_RECORDS:_
Start
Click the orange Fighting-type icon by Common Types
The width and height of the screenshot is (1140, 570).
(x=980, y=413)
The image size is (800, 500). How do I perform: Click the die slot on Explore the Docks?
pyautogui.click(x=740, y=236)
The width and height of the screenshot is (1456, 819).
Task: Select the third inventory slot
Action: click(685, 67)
End
Start
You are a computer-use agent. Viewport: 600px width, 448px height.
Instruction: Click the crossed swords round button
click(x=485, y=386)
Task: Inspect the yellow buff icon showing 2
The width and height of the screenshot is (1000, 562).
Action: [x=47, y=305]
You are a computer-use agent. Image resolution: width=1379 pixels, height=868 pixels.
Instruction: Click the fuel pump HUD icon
End
Start
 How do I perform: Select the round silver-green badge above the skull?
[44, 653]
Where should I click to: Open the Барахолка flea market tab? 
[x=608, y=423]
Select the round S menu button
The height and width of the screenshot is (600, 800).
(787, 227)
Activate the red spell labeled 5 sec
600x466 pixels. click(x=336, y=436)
End
_WHAT IS ASKED:_ Output the lines beginning at the line that contains "Click the orange" and stopping after the line that contains "Action: click(685, 67)", reproducing each one verbatim.

_TASK OUTPUT:_
Click the orange Fighting-type icon by Common Types
The width and height of the screenshot is (1140, 570).
(x=980, y=413)
The image size is (800, 500). How do I perform: Click the die slot on Explore the Docks?
pyautogui.click(x=740, y=236)
The width and height of the screenshot is (1456, 819).
Task: Select the third inventory slot
Action: click(685, 67)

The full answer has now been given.